## What the exercise asks
Reproduce without changes the part of the records that opens with the line containing "The width and height of the screenshot is (800, 449)." and closes with the line containing "I will 226,262.", including both of those lines.

————

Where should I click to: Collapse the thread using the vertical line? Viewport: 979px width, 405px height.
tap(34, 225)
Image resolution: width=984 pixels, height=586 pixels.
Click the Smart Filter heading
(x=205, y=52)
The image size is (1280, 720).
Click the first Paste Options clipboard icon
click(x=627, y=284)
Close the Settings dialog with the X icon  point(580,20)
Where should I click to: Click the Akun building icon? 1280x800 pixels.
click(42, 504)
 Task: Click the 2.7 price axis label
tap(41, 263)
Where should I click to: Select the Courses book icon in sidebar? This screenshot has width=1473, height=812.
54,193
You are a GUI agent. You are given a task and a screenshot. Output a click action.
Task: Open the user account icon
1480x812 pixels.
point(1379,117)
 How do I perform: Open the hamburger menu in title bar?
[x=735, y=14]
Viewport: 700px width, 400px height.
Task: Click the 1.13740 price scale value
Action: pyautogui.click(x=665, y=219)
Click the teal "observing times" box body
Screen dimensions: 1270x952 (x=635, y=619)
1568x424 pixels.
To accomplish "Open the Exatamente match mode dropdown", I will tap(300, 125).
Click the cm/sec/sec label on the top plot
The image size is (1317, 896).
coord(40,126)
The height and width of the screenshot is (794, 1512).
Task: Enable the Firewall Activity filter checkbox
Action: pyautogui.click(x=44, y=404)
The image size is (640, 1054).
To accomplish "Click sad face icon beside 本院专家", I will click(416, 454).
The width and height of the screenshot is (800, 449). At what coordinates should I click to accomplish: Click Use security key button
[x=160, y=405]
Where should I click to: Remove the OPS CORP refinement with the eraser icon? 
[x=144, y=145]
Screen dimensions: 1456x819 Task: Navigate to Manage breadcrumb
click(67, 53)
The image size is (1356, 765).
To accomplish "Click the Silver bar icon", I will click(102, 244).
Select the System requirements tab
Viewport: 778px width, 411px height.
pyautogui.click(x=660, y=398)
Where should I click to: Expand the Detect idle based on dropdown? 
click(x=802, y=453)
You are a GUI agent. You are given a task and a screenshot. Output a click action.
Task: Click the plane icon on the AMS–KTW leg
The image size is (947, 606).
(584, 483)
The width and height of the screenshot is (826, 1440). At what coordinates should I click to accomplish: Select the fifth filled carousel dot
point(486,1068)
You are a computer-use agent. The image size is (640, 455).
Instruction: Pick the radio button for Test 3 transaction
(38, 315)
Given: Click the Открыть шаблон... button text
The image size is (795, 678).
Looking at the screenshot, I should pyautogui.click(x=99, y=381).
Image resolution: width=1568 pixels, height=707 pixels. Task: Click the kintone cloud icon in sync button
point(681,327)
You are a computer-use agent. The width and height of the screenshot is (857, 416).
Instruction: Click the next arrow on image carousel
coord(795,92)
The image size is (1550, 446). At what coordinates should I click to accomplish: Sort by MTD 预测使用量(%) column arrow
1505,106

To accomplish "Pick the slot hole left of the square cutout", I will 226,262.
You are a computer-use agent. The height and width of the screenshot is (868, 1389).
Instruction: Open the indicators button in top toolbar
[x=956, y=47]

————

## Reply to the exercise
The width and height of the screenshot is (800, 449). At what coordinates should I click to accomplish: Click Use security key button
[x=160, y=405]
Where should I click to: Remove the OPS CORP refinement with the eraser icon? 
[x=144, y=145]
Screen dimensions: 1456x819 Task: Navigate to Manage breadcrumb
click(67, 53)
The image size is (1356, 765).
To accomplish "Click the Silver bar icon", I will click(102, 244).
Select the System requirements tab
Viewport: 778px width, 411px height.
pyautogui.click(x=660, y=398)
Where should I click to: Expand the Detect idle based on dropdown? 
click(x=802, y=453)
You are a GUI agent. You are given a task and a screenshot. Output a click action.
Task: Click the plane icon on the AMS–KTW leg
The image size is (947, 606).
(584, 483)
The width and height of the screenshot is (826, 1440). At what coordinates should I click to accomplish: Select the fifth filled carousel dot
point(486,1068)
You are a computer-use agent. The image size is (640, 455).
Instruction: Pick the radio button for Test 3 transaction
(38, 315)
Given: Click the Открыть шаблон... button text
The image size is (795, 678).
Looking at the screenshot, I should pyautogui.click(x=99, y=381).
Image resolution: width=1568 pixels, height=707 pixels. Task: Click the kintone cloud icon in sync button
point(681,327)
You are a computer-use agent. The width and height of the screenshot is (857, 416).
Instruction: Click the next arrow on image carousel
coord(795,92)
The image size is (1550, 446). At what coordinates should I click to accomplish: Sort by MTD 预测使用量(%) column arrow
1505,106

To accomplish "Pick the slot hole left of the square cutout", I will 226,262.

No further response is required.